According to his Facebook post last Wednesday, Leung accused the tech giant of “conspiring with criminal syndicates” and implanting financial scam ads featuring him and other former government officials. He said that the ads contained links that tempt investors to provide their personal information including credit card numbers.
Leung said that he had visited Google’s local office in Causeway Bay and spoke with William Farris, Google’s Taiwan-based managing counsel for Greater China, requesting the tech giant to stop conspiring with criminal syndicates and take down the scam ads immediately. He also reported the incident to the police.

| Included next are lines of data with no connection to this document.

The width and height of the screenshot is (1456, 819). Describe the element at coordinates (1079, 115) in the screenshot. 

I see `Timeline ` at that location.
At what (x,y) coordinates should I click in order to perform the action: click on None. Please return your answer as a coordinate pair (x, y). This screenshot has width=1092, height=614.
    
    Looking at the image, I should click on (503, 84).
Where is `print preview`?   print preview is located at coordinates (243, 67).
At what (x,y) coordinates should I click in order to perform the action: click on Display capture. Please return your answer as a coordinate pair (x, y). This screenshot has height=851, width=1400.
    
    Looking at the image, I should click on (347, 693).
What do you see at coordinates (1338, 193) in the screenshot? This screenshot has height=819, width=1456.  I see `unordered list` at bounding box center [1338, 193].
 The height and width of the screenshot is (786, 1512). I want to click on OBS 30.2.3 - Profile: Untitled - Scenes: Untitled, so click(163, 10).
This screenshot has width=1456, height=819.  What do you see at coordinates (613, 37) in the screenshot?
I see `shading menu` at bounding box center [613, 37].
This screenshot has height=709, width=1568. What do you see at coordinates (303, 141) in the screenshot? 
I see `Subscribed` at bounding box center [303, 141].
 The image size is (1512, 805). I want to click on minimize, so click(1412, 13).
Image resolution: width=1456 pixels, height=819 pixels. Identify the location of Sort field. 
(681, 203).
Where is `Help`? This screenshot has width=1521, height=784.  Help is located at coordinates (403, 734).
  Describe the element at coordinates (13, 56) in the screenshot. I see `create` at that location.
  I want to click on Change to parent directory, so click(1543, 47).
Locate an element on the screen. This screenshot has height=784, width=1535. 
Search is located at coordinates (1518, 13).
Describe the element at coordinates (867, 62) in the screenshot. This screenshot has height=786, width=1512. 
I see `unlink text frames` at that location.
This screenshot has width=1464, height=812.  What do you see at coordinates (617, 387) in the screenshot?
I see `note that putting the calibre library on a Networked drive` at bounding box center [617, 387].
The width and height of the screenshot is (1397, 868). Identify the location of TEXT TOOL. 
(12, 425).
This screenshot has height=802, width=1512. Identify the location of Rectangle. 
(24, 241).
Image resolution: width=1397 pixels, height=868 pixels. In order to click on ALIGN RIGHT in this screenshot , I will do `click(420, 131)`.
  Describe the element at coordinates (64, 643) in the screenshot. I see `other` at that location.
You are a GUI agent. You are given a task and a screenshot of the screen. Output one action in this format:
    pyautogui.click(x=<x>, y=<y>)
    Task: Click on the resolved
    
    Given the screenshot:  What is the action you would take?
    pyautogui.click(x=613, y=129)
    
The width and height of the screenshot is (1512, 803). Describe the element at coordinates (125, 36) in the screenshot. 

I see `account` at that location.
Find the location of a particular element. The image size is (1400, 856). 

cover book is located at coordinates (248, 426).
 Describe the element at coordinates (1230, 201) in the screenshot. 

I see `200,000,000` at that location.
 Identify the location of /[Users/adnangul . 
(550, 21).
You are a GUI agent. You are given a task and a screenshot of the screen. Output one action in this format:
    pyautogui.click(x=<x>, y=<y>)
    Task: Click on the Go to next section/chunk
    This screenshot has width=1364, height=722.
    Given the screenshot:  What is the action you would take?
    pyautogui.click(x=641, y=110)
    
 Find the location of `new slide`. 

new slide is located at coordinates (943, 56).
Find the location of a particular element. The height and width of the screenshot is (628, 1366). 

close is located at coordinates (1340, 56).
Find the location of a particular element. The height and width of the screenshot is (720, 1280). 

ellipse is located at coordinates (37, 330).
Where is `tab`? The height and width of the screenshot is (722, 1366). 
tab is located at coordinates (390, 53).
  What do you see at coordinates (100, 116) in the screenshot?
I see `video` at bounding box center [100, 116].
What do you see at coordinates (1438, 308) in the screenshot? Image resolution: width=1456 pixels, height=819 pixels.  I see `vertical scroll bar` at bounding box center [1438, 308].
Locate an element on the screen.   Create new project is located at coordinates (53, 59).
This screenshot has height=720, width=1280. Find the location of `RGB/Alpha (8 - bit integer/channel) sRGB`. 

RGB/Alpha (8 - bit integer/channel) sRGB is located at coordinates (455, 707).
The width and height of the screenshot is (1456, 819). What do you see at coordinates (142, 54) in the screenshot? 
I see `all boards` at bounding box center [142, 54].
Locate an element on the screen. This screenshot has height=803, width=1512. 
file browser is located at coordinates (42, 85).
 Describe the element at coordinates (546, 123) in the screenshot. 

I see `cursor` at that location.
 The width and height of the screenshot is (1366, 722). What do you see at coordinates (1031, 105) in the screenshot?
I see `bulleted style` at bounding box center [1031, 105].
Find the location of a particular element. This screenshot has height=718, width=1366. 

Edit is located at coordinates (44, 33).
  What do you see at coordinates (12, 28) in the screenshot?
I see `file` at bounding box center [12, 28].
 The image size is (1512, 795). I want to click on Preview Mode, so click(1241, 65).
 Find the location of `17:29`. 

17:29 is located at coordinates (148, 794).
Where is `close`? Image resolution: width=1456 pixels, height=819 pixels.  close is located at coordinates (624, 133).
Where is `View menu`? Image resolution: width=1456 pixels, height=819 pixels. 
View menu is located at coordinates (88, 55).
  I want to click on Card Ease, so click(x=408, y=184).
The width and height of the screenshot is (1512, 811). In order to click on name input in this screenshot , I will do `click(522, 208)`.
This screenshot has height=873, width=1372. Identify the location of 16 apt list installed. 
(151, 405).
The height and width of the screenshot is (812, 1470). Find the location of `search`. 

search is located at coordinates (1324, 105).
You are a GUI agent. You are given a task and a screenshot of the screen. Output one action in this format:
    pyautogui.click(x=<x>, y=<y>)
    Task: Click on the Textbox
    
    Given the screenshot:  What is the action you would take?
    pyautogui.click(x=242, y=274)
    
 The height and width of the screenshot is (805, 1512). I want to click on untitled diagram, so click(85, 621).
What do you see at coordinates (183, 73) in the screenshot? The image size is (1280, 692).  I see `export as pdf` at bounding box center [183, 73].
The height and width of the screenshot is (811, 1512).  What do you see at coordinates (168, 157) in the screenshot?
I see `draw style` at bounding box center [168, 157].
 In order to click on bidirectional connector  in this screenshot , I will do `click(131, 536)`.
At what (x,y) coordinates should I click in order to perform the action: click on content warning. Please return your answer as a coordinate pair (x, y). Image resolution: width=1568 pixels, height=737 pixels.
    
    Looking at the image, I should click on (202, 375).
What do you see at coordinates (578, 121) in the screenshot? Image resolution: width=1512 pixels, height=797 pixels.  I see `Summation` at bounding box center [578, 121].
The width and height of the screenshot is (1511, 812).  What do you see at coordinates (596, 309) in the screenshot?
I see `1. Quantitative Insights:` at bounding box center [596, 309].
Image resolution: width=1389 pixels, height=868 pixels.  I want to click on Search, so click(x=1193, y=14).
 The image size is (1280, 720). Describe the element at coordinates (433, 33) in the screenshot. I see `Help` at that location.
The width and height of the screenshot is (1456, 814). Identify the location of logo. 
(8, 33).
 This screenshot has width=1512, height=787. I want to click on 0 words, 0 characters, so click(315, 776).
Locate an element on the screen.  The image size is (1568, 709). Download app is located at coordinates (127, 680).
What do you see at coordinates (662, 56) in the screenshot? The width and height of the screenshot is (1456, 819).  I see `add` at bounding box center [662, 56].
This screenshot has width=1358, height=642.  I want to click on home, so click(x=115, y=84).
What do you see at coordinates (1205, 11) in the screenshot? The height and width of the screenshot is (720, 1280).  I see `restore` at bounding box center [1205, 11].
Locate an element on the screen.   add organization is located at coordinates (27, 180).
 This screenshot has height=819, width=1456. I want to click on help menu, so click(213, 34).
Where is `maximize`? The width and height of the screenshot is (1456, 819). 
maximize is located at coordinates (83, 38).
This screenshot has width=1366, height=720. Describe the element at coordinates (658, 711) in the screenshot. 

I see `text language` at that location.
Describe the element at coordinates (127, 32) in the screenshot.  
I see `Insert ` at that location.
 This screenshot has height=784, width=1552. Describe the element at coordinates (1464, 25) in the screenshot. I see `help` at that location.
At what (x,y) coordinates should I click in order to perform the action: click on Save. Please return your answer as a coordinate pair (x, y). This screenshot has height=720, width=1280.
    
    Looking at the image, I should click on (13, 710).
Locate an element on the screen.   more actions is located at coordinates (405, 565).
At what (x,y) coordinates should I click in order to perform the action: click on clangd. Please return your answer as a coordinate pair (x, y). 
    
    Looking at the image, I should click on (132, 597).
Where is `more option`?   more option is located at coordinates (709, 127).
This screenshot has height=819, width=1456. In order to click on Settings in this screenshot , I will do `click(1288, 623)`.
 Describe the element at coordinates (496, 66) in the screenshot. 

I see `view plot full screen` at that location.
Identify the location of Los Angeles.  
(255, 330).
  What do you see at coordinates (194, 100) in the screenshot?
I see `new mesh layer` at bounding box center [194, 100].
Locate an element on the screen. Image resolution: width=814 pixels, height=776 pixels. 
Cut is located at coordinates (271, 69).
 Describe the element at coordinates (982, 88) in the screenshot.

Later in the day, Leung said that Google has decided to stop implanting the related scam ads. He also urged victims of the incident to step forward and seek compensation.
In a conversation with MARKETING-INTERACTIVE, a Google spokesperson said: "We have strict policies that govern the kinds of ads we allow on our platform, and ads that intend to mislead or deceive users are a violation of those policies. When we find ads that violate our policies, we remove them.”
A check by MARKETING-INTERACTIVE saw on Facebook that some netizens supported Leung's move and some suggested that Google should be punished by law.
This isn't the first time Google has copped flak in Hong Kong. The tech giant has defended its decision to refuse the Hong Kong authorities’ request of manually placing the correct information of the Chinese national anthem as a top search result on its sites.
This comes as a anthem blunder occurred previously where “Glory to Hong Kong”, a song related to the protests back in 2019 in the city, was played instead of the correct national anthem at a rugby match in South Korea.
Soon after the incident, the Innovation, Technology and Industry Bureau said its secretary Sun Dong had discussed with Google and YouTube about the matter. The Bureau also said that Sun had clearly pointed out to Google during the meeting that some search results displayed incorrect online information, which would not only easily provide excuses for the behaviour of some people with ulterior motives, but also mislead local and overseas netizens.
Google later explained that the search results were based on algorithms, after which the secretary for security Chris Tang Ping Keung described the tech giant’s explanation as "evasive" and "inconceivable".